** SHORT TASK **
In the listing below, change every "Given" to "Prompt" and write out the whole listing again with nothing else altered. Omit the pictures.

--- Start ---

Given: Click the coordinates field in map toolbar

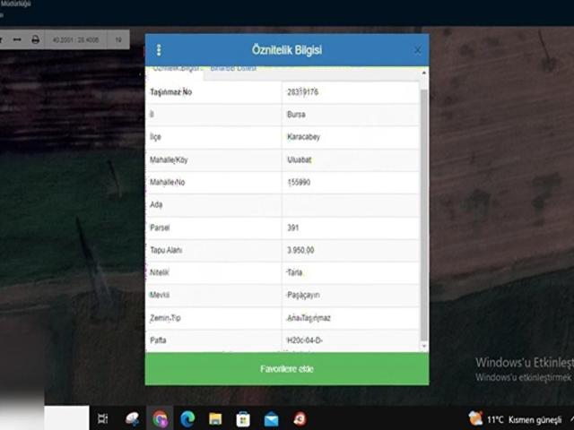Looking at the screenshot, I should pyautogui.click(x=75, y=39).
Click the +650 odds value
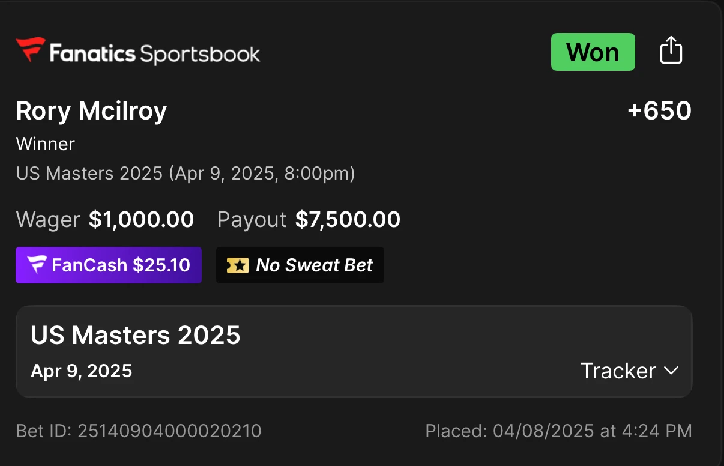 coord(659,110)
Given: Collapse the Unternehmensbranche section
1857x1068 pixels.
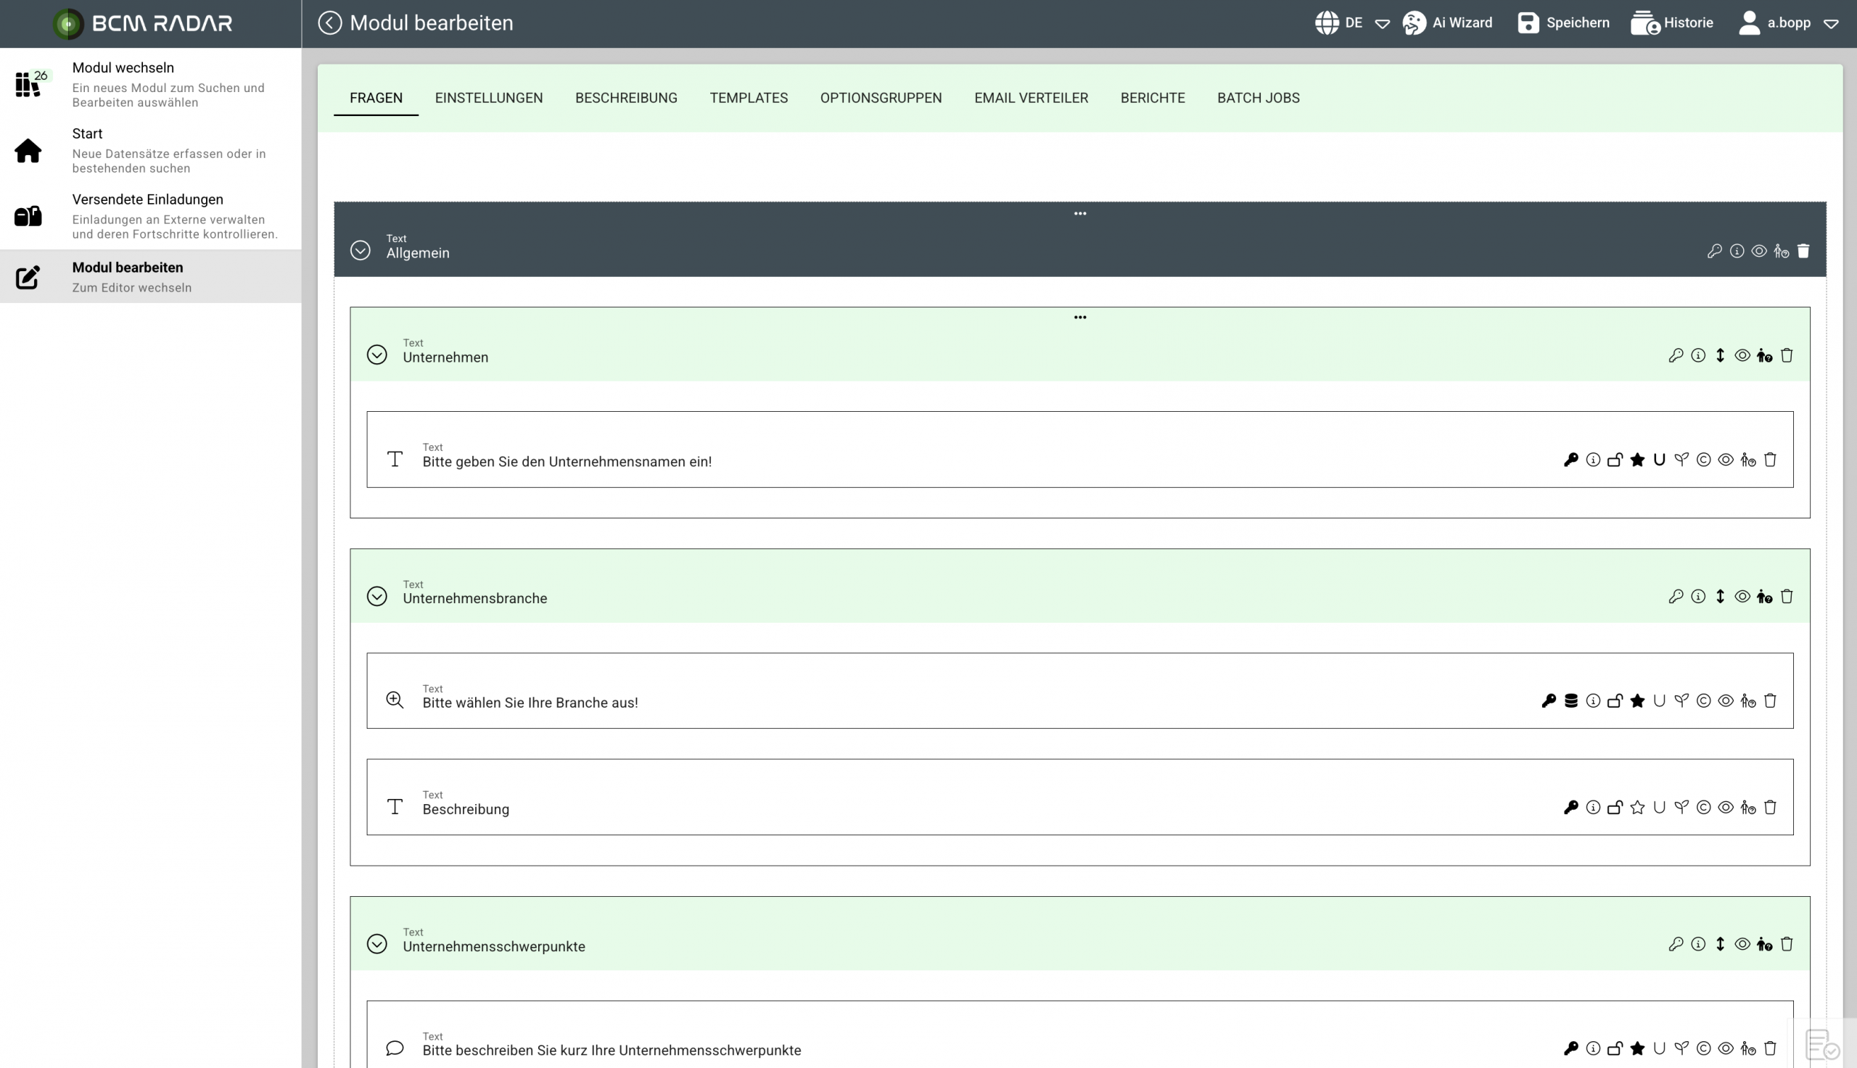Looking at the screenshot, I should pyautogui.click(x=376, y=596).
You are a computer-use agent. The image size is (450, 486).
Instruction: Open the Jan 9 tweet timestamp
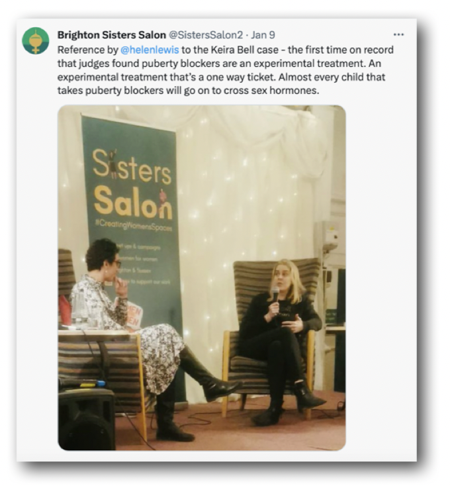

--- End ---

** THE RESULT **
Prompt: Click the coordinates field in map toolbar

Looking at the screenshot, I should pyautogui.click(x=75, y=39).
Click the +650 odds value
 coord(659,110)
Prompt: Collapse the Unternehmensbranche section
1857x1068 pixels.
Looking at the screenshot, I should pyautogui.click(x=376, y=596).
You are a computer-use agent. The image size is (450, 486).
Instruction: Open the Jan 9 tweet timestamp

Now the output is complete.